-- Exercise input start --

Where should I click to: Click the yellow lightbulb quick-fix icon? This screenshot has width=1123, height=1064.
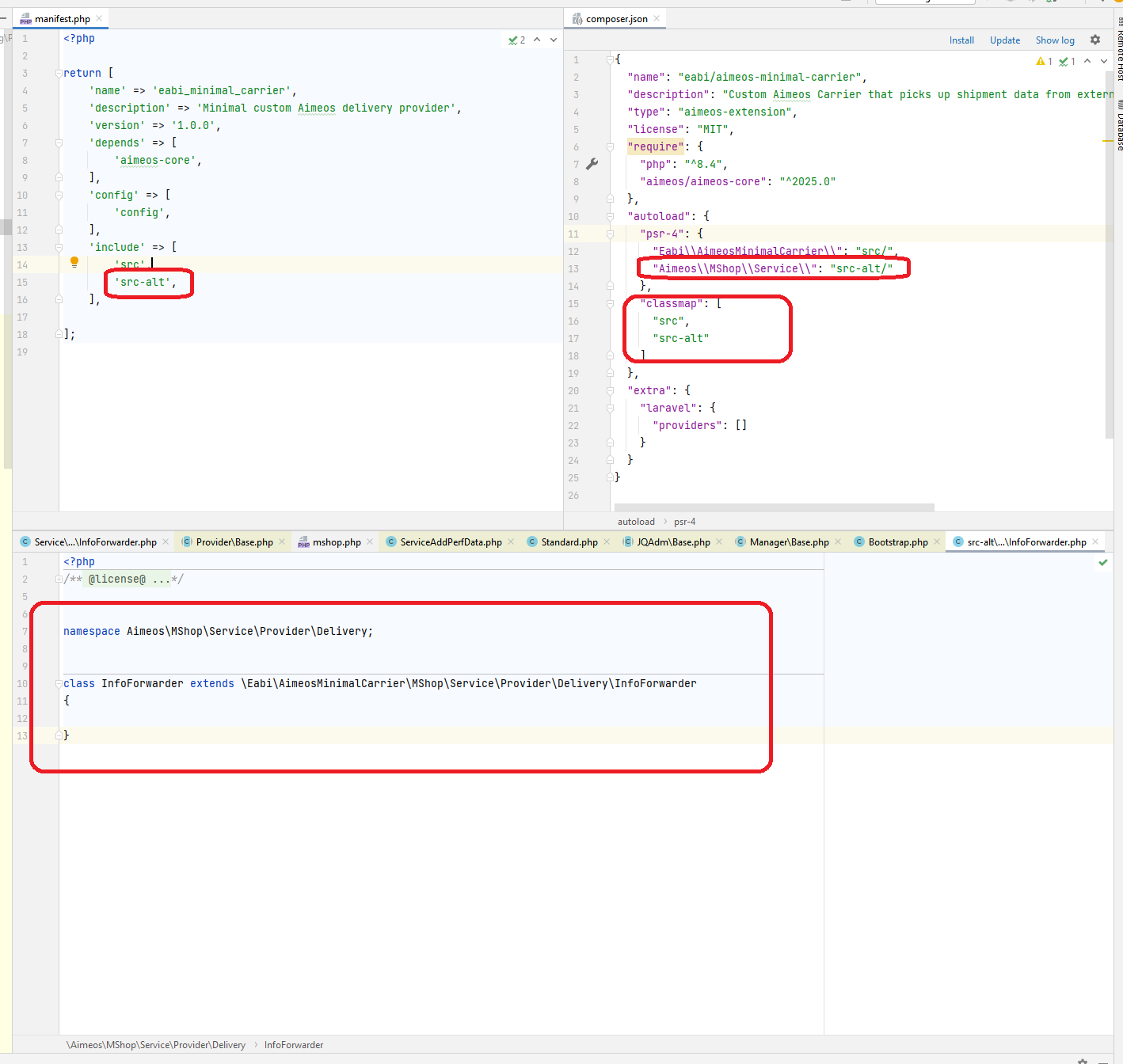coord(74,262)
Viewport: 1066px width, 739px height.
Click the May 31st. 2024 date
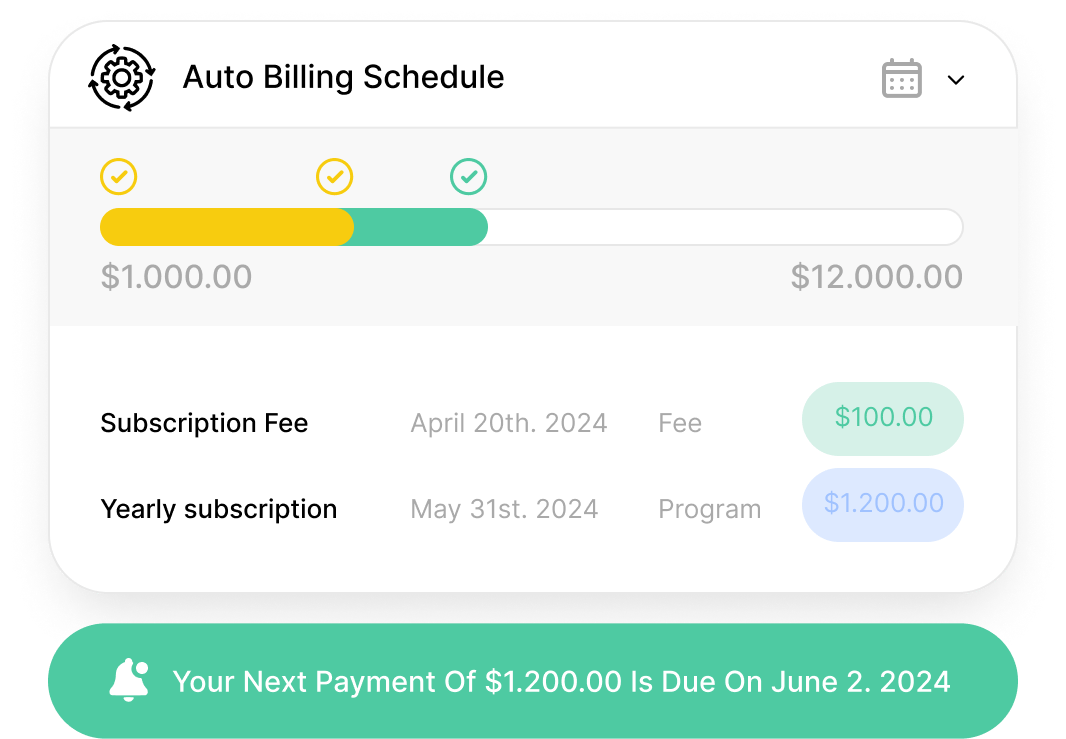(x=504, y=509)
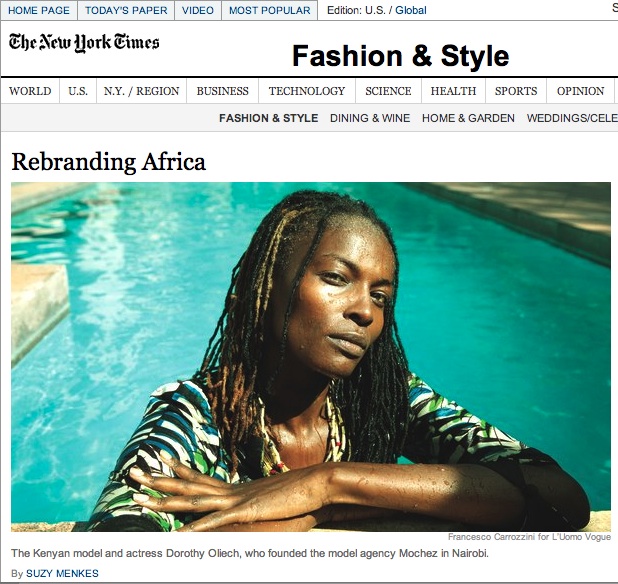Go to the VIDEO tab
The height and width of the screenshot is (584, 618).
[x=198, y=10]
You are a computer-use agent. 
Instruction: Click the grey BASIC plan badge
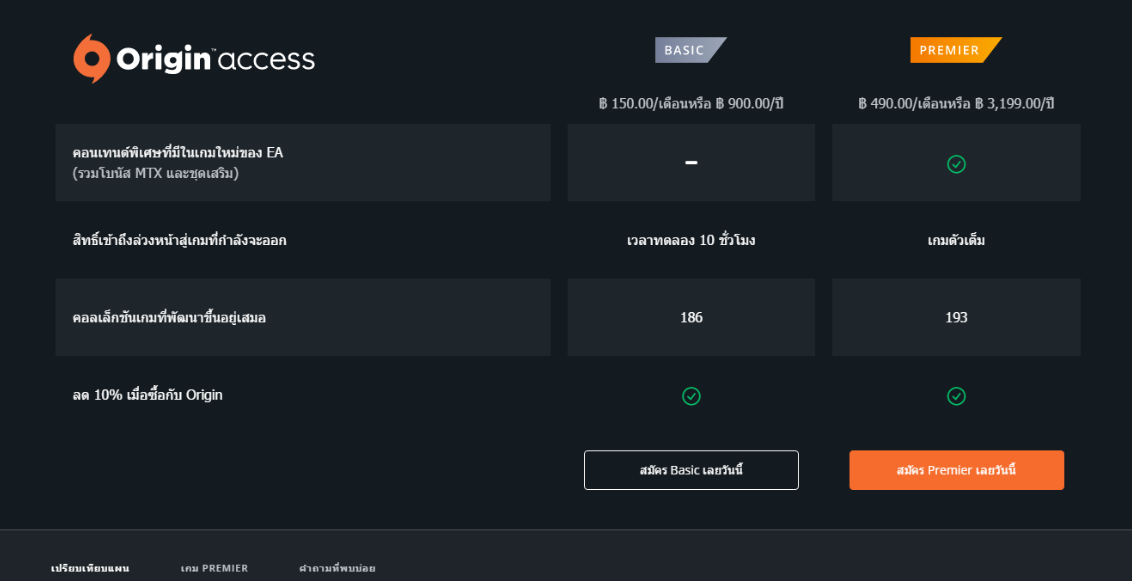(x=688, y=50)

-- Exercise input end --

Work required ▸
Write out the material above line for line, without any change, and leave out the pictures.

Solution to the exercise ▸
Where should I click to: Click the yellow lightbulb quick-fix icon? This screenshot has width=1123, height=1064.
coord(74,262)
Viewport: 1066px width, 739px height.
Click the May 31st. 2024 date
(x=504, y=509)
Go to the VIDEO tab
The height and width of the screenshot is (584, 618).
[x=198, y=10]
You are a computer-use agent. 
Instruction: Click the grey BASIC plan badge
(x=688, y=50)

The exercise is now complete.